[Collected data entries]
=-=-=-=-=

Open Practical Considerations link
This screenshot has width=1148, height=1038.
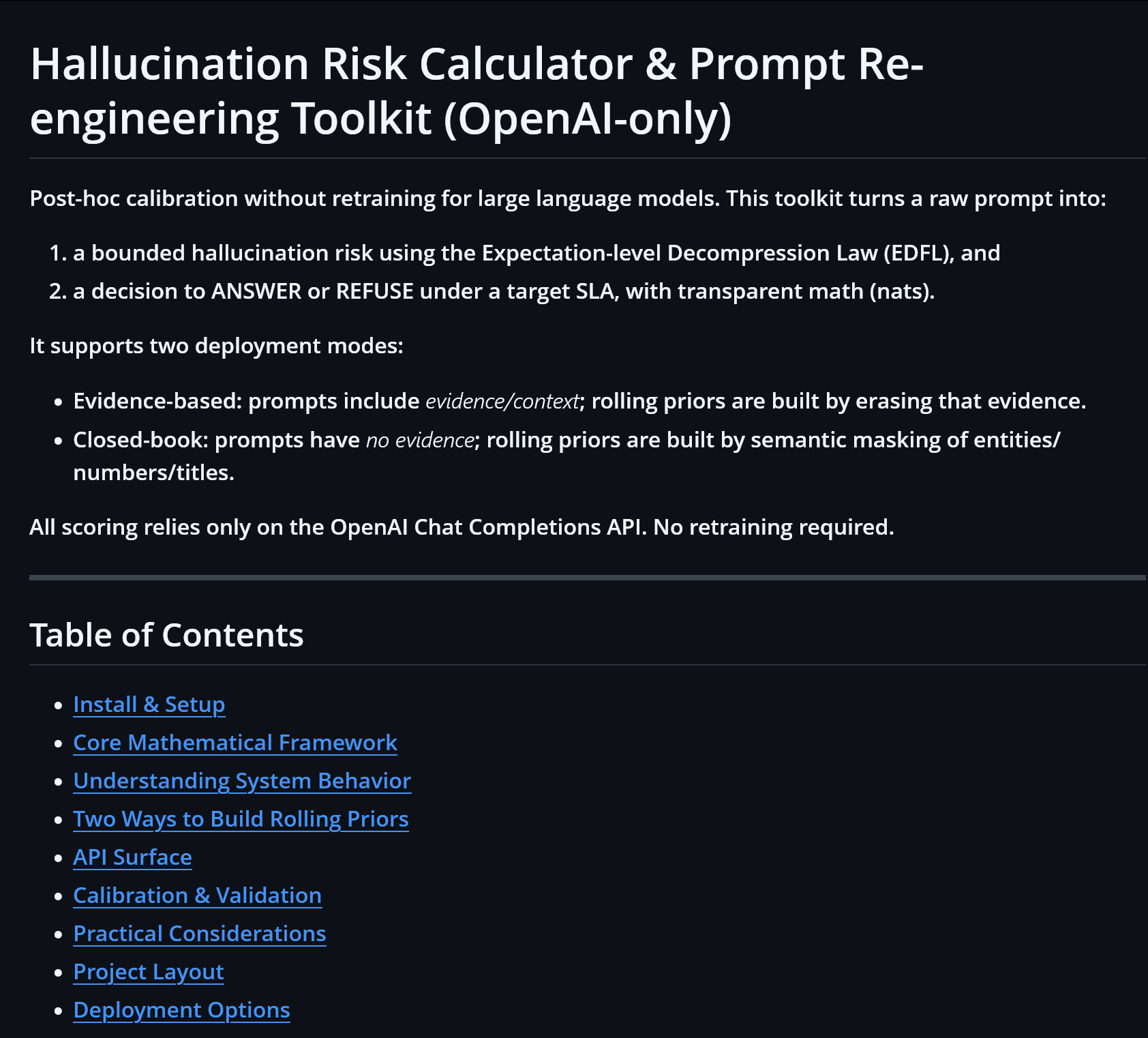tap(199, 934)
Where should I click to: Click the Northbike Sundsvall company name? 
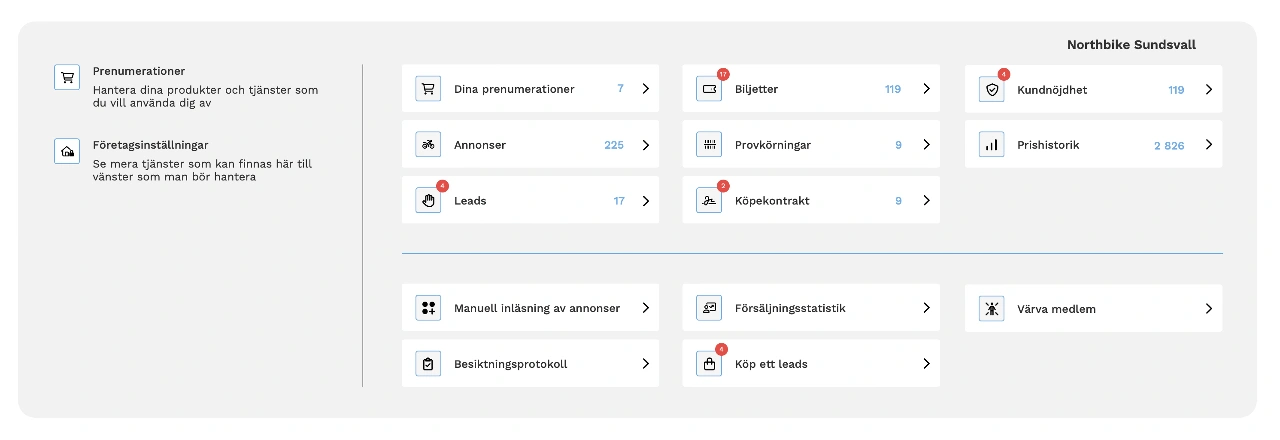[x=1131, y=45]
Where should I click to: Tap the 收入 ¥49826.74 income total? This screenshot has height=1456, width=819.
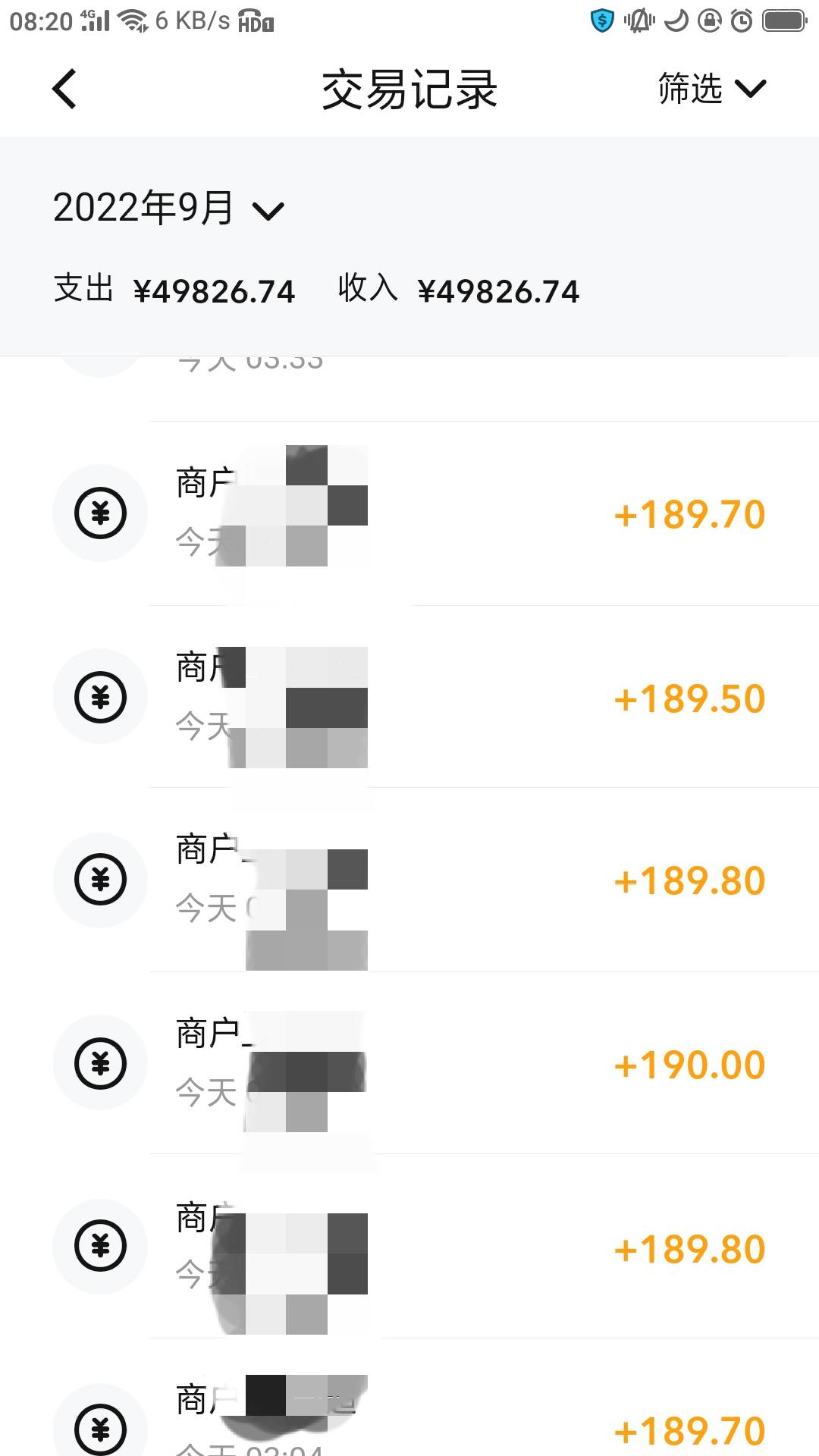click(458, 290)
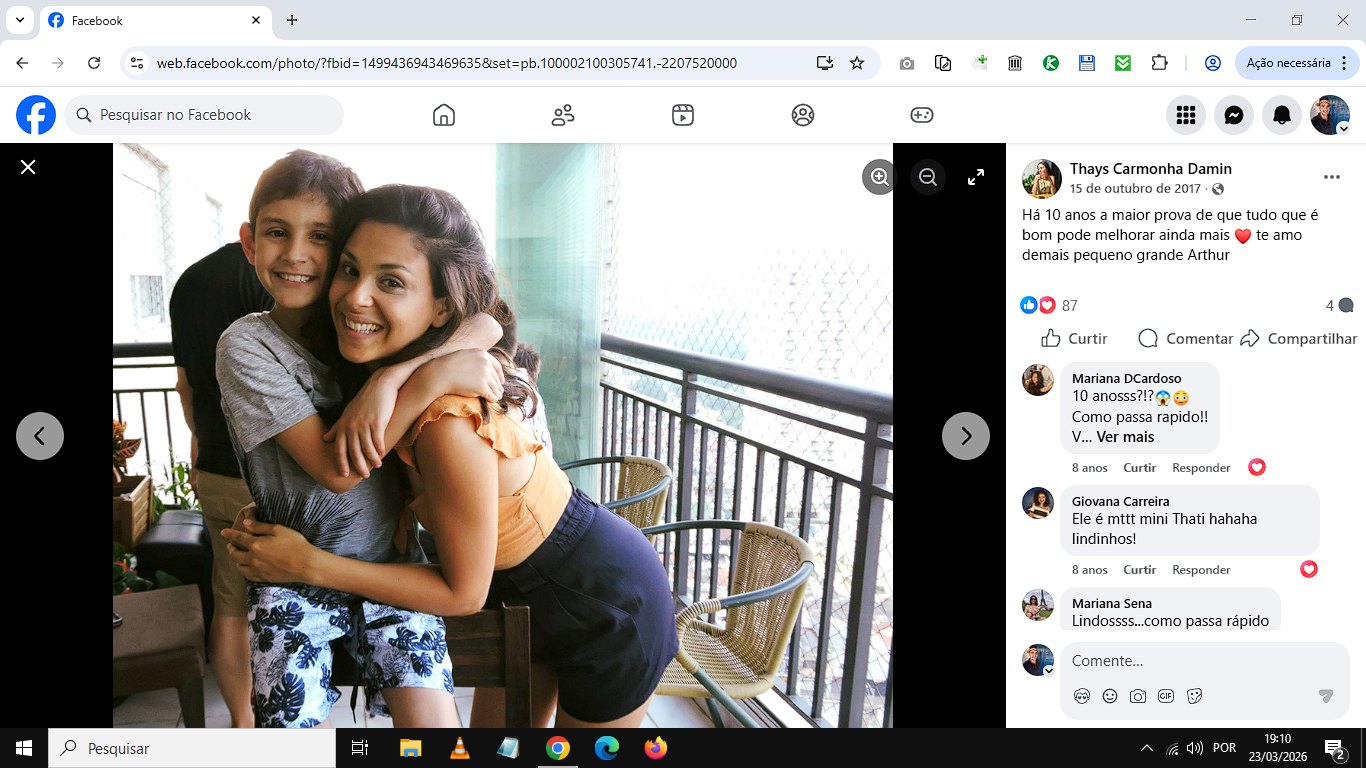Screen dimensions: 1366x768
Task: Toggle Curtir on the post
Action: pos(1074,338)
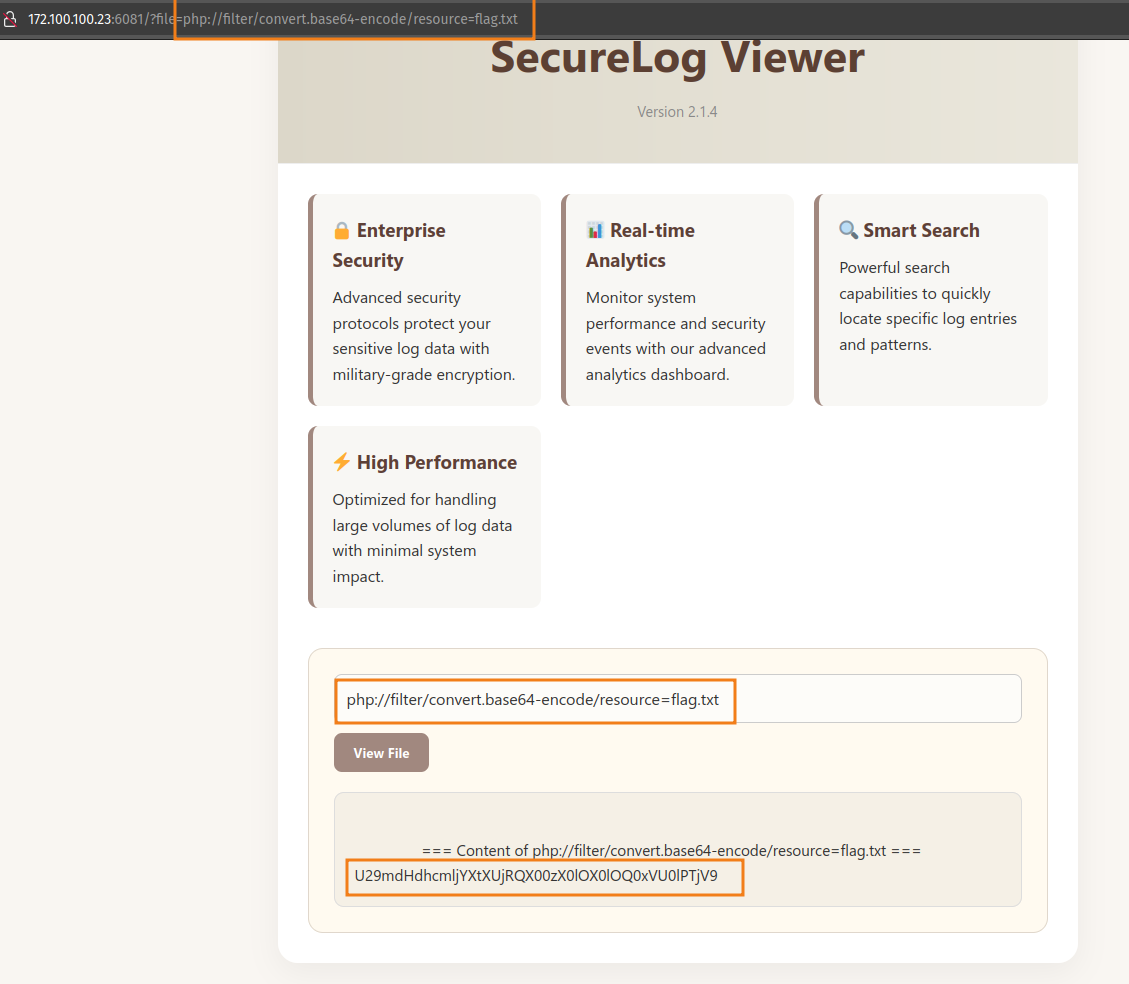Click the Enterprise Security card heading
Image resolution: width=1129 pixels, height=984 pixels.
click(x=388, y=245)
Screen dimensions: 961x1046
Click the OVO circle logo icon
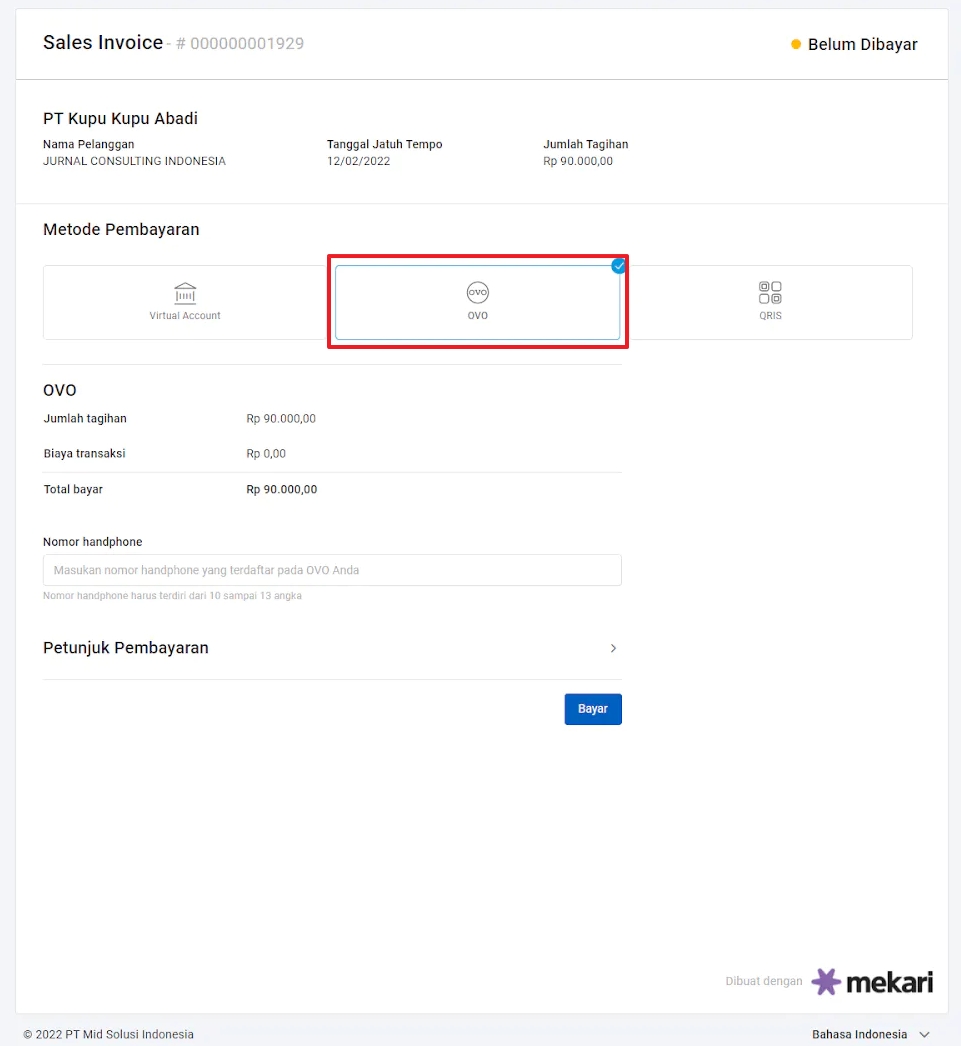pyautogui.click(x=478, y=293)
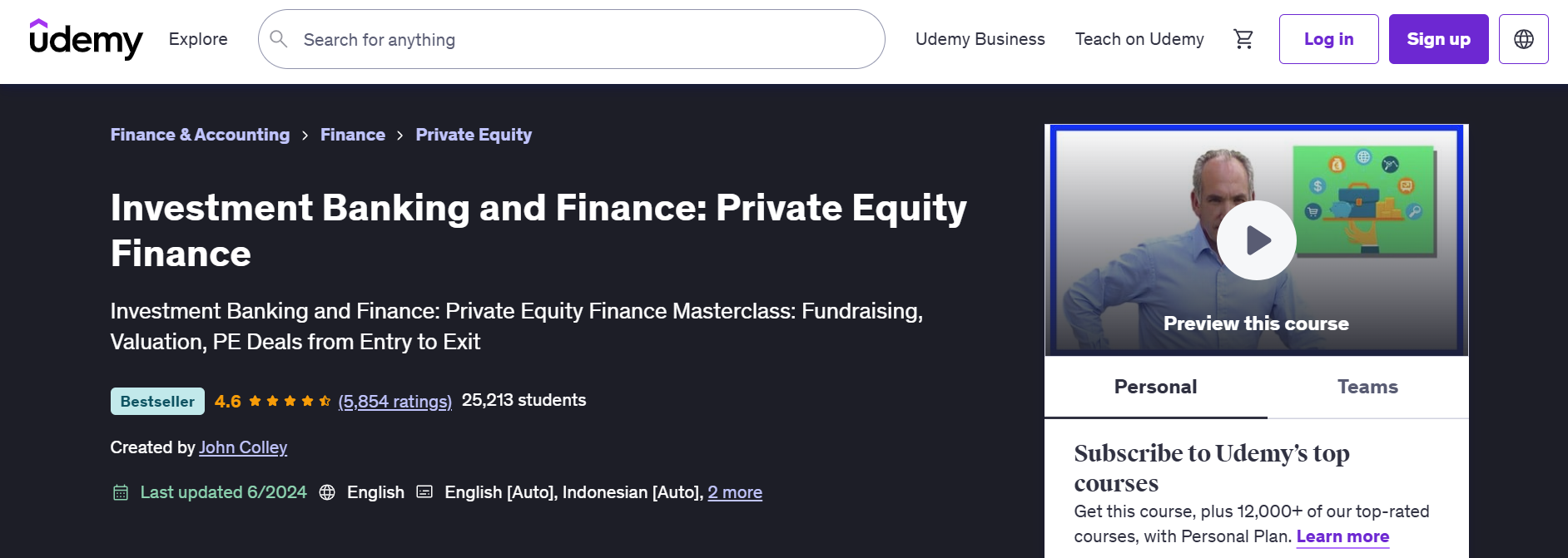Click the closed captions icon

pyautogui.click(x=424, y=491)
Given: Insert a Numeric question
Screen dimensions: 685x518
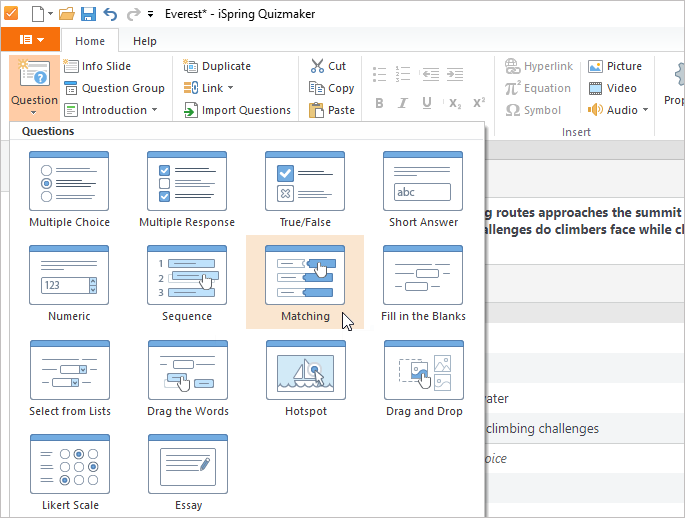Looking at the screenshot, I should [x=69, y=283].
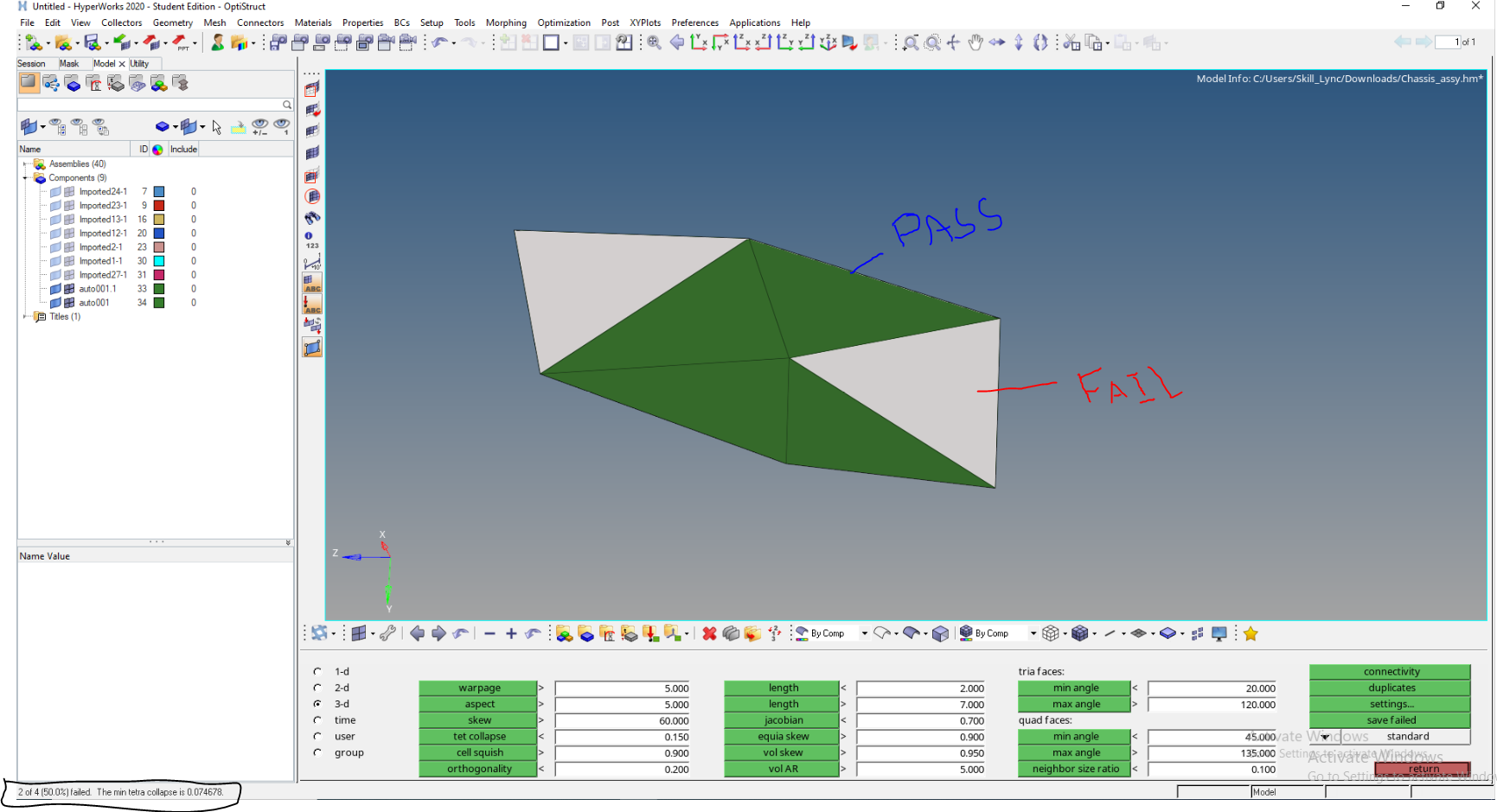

=-=-=-=-=

* _PROBLEM TO WORK ON_: Excluding the pictures, restate the records above word for word.

* _FINISHED EXERCISE_:
Open Practical Considerations link
This screenshot has width=1148, height=1038.
tap(199, 934)
Where should I click to: Click the Northbike Sundsvall company name? 
[x=1131, y=45]
Where should I click to: Tap the 收入 ¥49826.74 income total? This screenshot has height=1456, width=819.
click(458, 290)
Screen dimensions: 1366x768
Task: Toggle Curtir on the post
Action: pos(1074,338)
Click the Enterprise Security card heading
Image resolution: width=1129 pixels, height=984 pixels.
click(x=388, y=245)
Screen dimensions: 961x1046
Click the OVO circle logo icon
pyautogui.click(x=478, y=293)
Click the closed captions icon

pyautogui.click(x=424, y=491)
Given: Insert a Numeric question
Screen dimensions: 685x518
Looking at the screenshot, I should [x=69, y=283].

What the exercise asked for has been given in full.